The Hertzogs were dairy farmers and for the first number of years of his practice, Bud would find himself on a dairy farm often testing the cows. The long and often arduous labor of the time sends Hertzog directly to fond memories of his wife of 67 years, Betty. “My wife, bless her heart, it had to be a trying life. We had 5 kids. But we made it through,” he said. Now with 10 grandkids and 11 great-grandkids, Bud knew he would surely have another Hertzog in the building. Their son David graduated from Missouri and has been with the practice since 1991.
“When he was finishing up with vet school, we thought maybe it would be better to work somewhere else, but we needed help and it ended up working out well,” Bud said, walking around his clinic and taking time to listen in to David talking to a patient and her dog in an exam room. Cattle and horses and sheep and hogs can be found on almost every farm, so Dr. Hertzog’s clinic soon became known for medical care that spanned the animal world. At one point, the Kansas City Zoo came looking for a vet, so those duties went to the clinic as well. “I used to go to the zoo nearly every day or they would transport animals out here for care,” he said.
“Humbling experience, that was. I got out of school, one of the first calls I got was from the zoo to come look at a turtle. I have been used to snapping turtles, so I thought that could not be too difficult.” The first turtle was a Galapagos and he was over 200 pounds. “He was so big, I couldn’t even hear his heartbeat with a stethoscope,” Bud recalled. “He had pneumonia, but he turned out OK. Hey, that was 61 or more years ago and that rascal is still in the zoo today.”
In his line of work, Hertzog and his team could be treating a calf, snake and gorilla all in the same day. “We had three tortoises this morning,” he said with a laugh. “We see everything from humming birds to elephants in this practice. We had a pet tarantula come in a while back with a broken leg and we amputated it. All better.”
Bud and his team did work for the American Royal as the lead vet team for more than 50 years. “Every weekend and sometimes most of the week, we spent a lot of time down there and a lot of good memories of the American Royal,” he said. Hertzog has been at the practice so long, he’s seen second and third generations of patients and cared for family pets from father to son to grandson. “It always brings back good memories,” he said, adding that technology isn’t the only thing that’s massively changed in his time. “Awareness of pets, certainly. In the old days, people would spend a little money on a dog. But animals are living longer now with special diets and other things. People never cease to amaze me what they will do for their animals. And I think that’s great.”

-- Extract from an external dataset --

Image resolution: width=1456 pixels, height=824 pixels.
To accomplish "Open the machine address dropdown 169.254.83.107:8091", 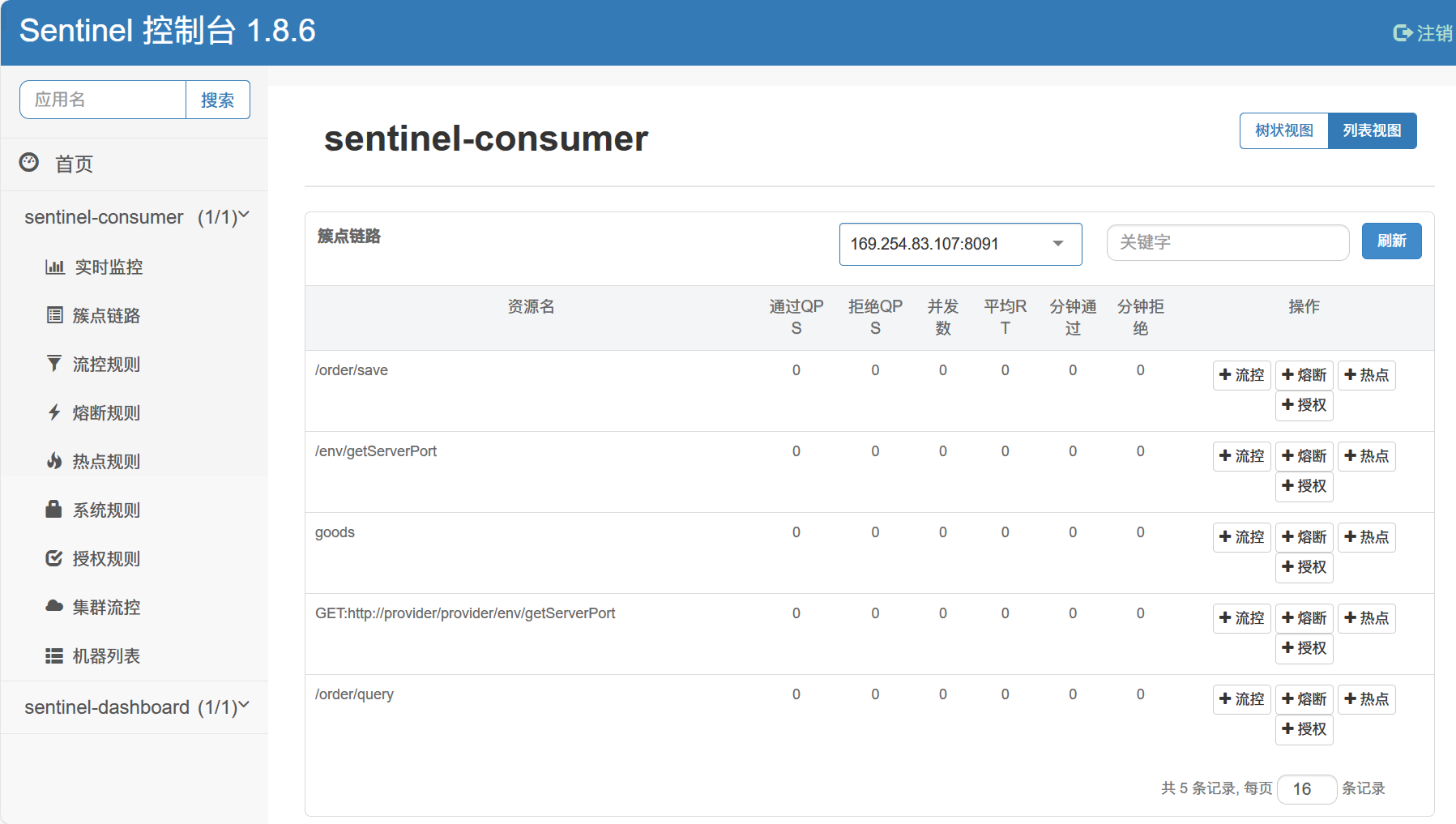I will click(960, 244).
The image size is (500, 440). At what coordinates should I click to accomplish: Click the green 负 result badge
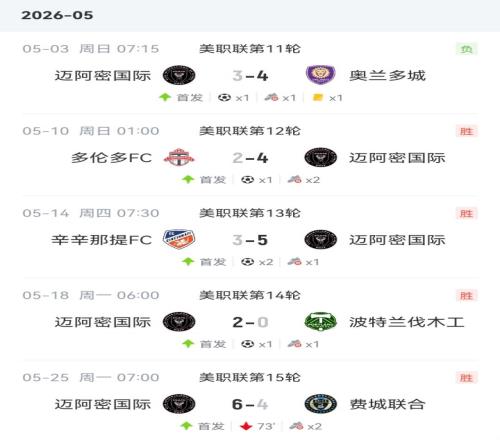(x=467, y=49)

Dr. Hertzog served on the Lee’s Summit Chamber Board for two terms. He’s also seen time in elected office with the Jackson County Legislature and Lee’s Summit R-7 School Board. “Being a part of the community and being able to participate with others and seeing the community grow, gives us a great sense of pride,” he said. “Not too many communities with the private-public cooperation that we have here with our Chamber, our EDC and others. We have great faith in the future of our Chamber and are big supporters of our Chamber.”